I noticed a number of cases where an application or database stored collections of files/blobs using a has to determine the path and filename. I believe the intended outcome is a situation where the path never gets too deep, or the folders ever get too full – too many files (or folders) in a folder making for slower access.
EDIT: Examples are often Digital libraries or repositories, though the simplest example I can think of (that can be installed in about 30s) is the Zotero document/citation database.
Why do this?
EDIT: thanks Mat for the answer – does this technique of using a hash to create a file path have a name? Is it a pattern?

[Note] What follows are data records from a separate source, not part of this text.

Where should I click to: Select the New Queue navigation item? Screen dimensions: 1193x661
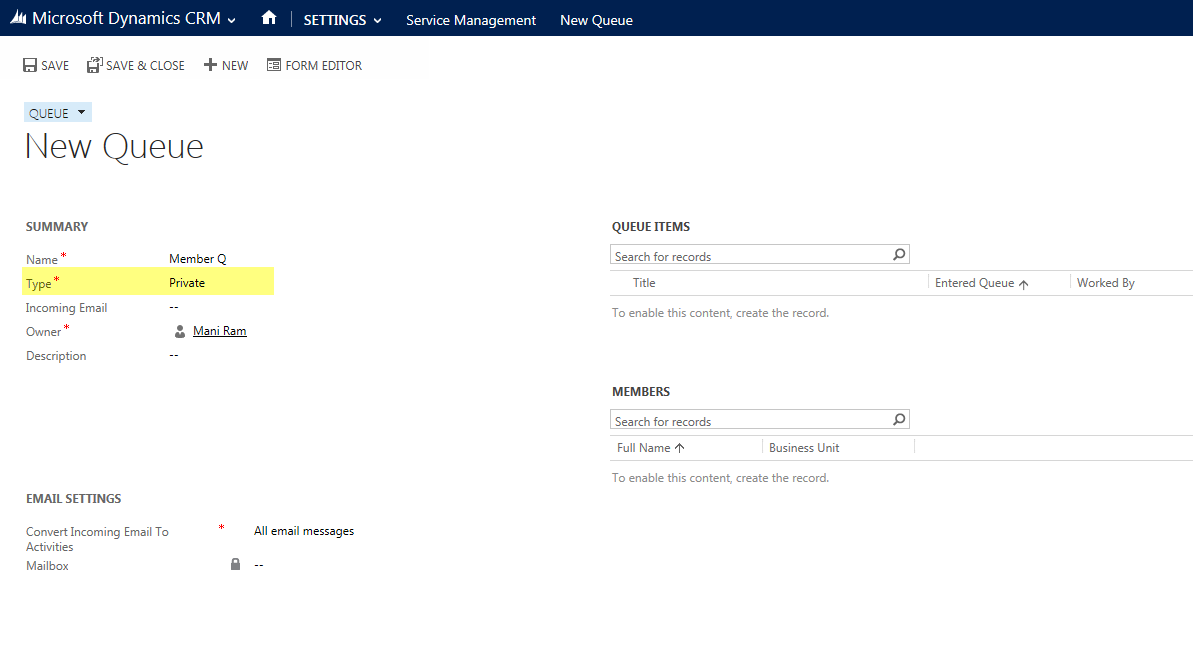[596, 19]

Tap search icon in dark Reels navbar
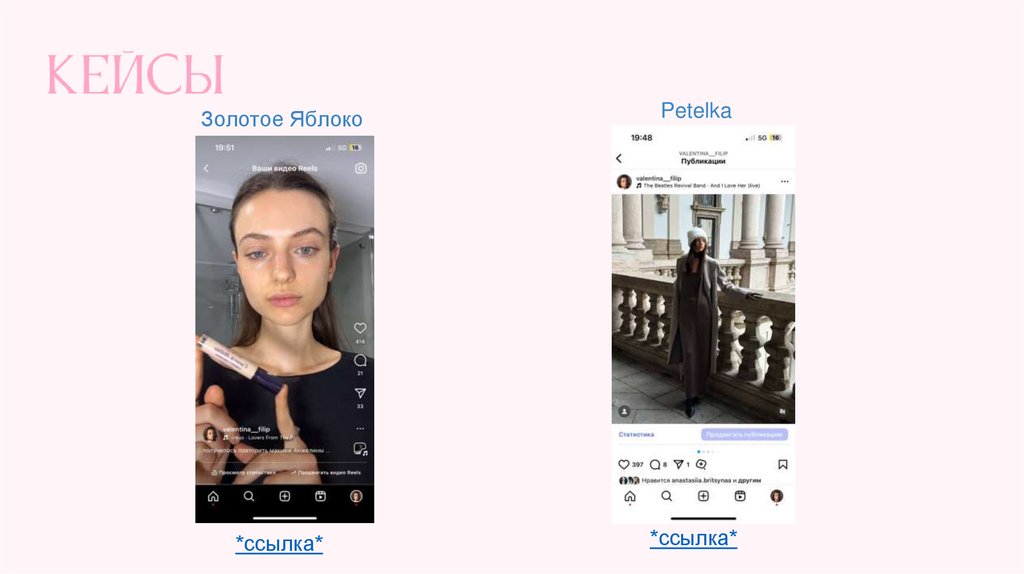249,496
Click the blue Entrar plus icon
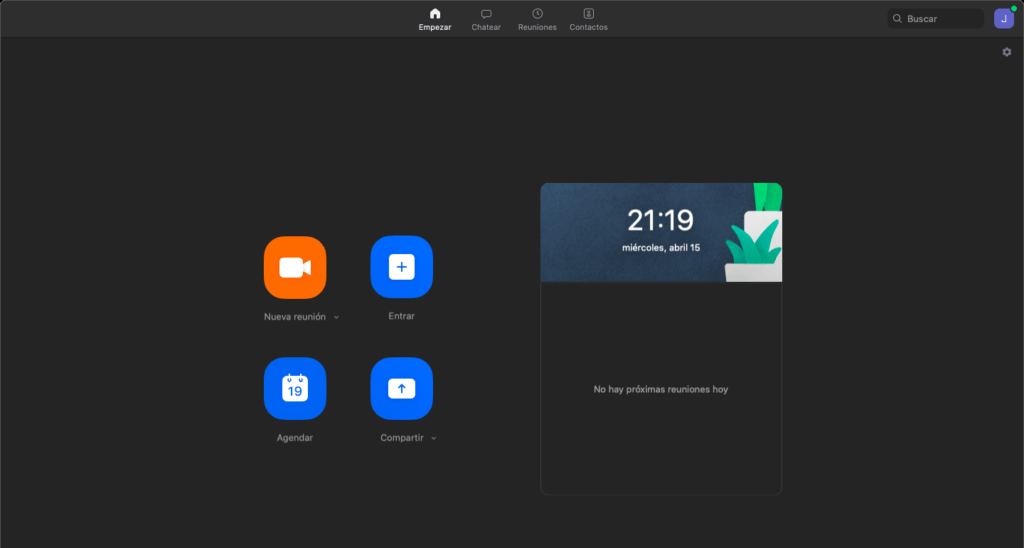Viewport: 1024px width, 548px height. coord(401,267)

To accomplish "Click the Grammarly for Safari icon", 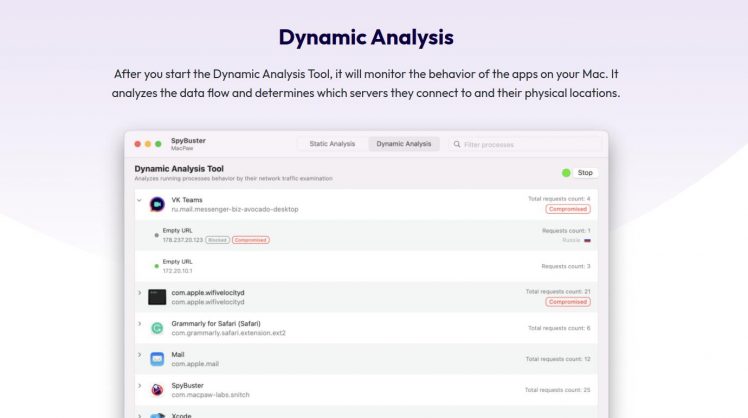I will (157, 328).
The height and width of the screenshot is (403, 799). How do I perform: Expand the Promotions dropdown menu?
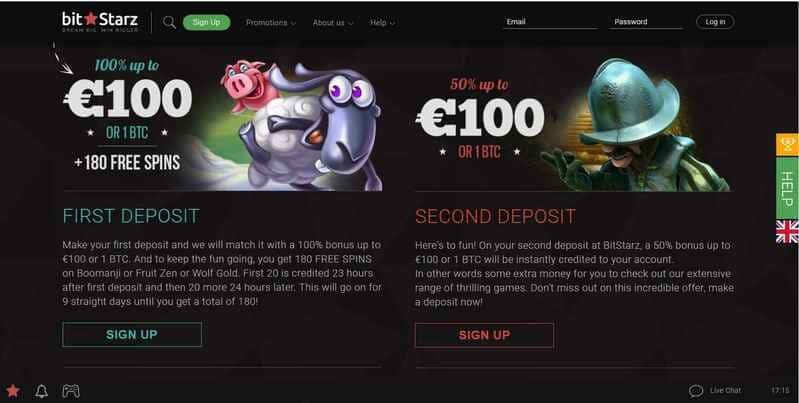pyautogui.click(x=271, y=23)
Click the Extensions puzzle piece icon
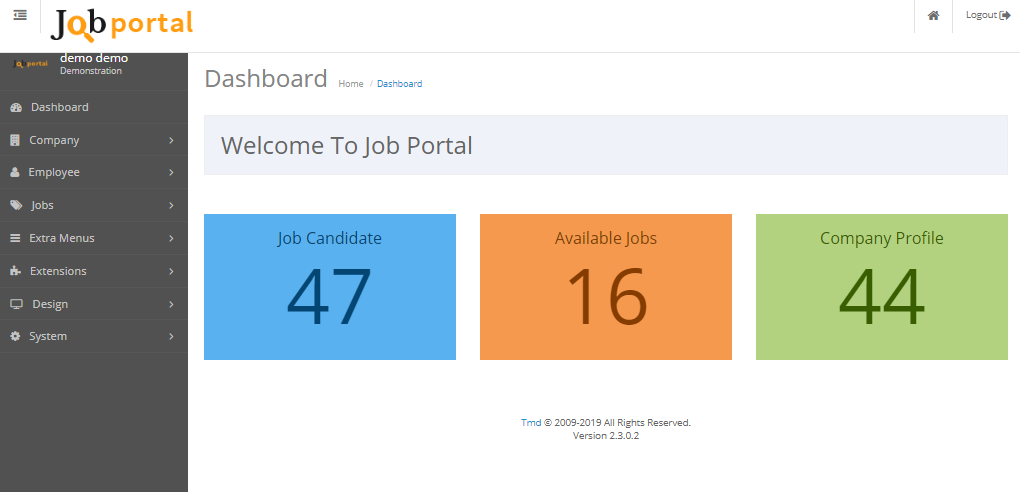This screenshot has width=1020, height=492. (x=15, y=271)
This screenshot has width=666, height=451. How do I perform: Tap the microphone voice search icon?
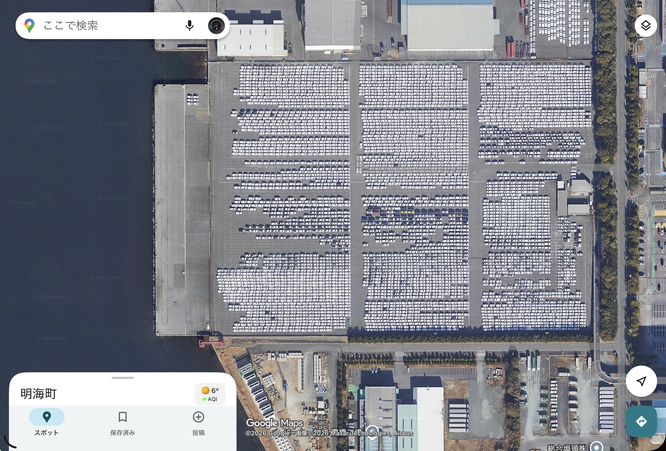point(189,25)
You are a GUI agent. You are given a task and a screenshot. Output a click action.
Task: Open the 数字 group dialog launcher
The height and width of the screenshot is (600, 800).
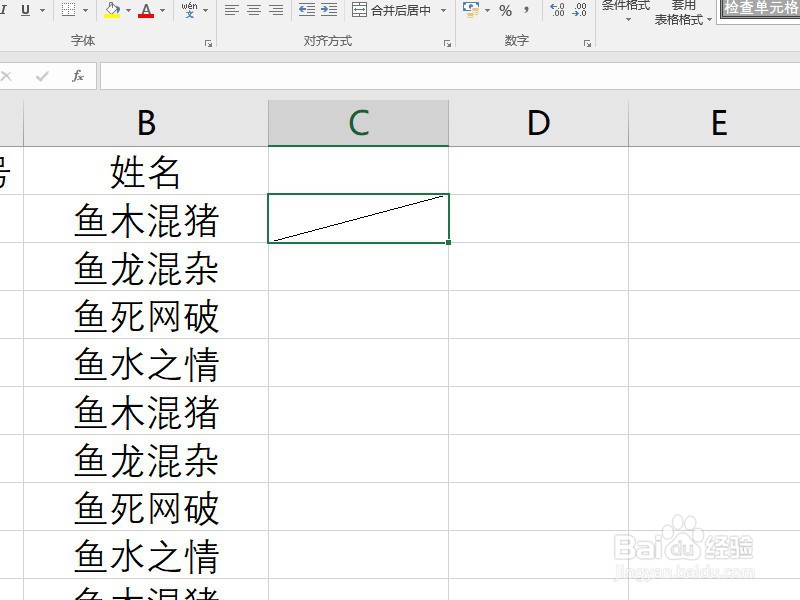pyautogui.click(x=588, y=42)
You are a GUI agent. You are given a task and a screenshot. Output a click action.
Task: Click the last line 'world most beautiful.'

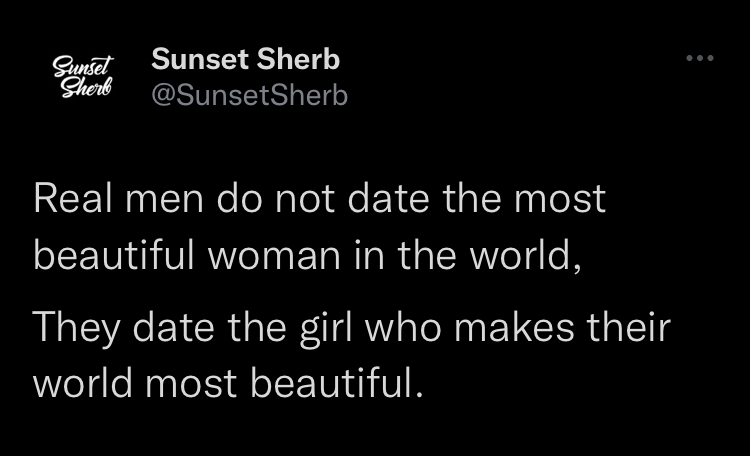click(x=228, y=383)
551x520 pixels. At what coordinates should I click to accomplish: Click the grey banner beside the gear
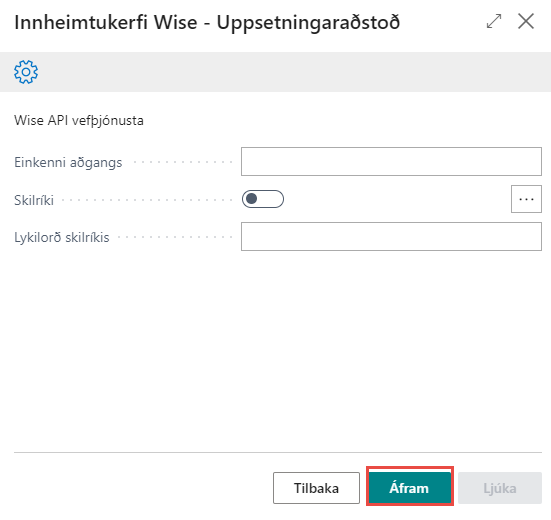click(x=292, y=72)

I’d like to read more, but have failed to find anything in the ACM Digital Library
Hash/B:Tree
A hash has the advantage of being faster to look at when you’re only going to use the ‘=’ operator for searchs.
If you’re going to use things like ‘<‘ or ‘>’ or anything else than ‘=’, you’ll want to use a B:Tree because it will be able to do that kind of searchs.
Directory structure
If you have hundreds of thousands of files to store on a filesystem and you put them all in a single directory, you’ll get to a point where the directory inode will grow so fat that it will takes minutes to add/remove a file from that directory, and you might even get to the point where the inode won’t fit in memory, and you won’t be able to add/remove or even touch the directory.
You can be assured that for hashing method foo, foo(‘something’) will always return the same thing, say, ‘grbezi’. Now, you use part of that hash to store the file, say, in gr/be/something. Next time you need that file, you’ll just have to compute the hash and it will be directly available. Plus, you gain the fact that with a good hash function, the distribution of hashes in the hash space is pretty good, and, for a large number of files, they will be evenly distributed inside the hierarchy, thus splitting the load.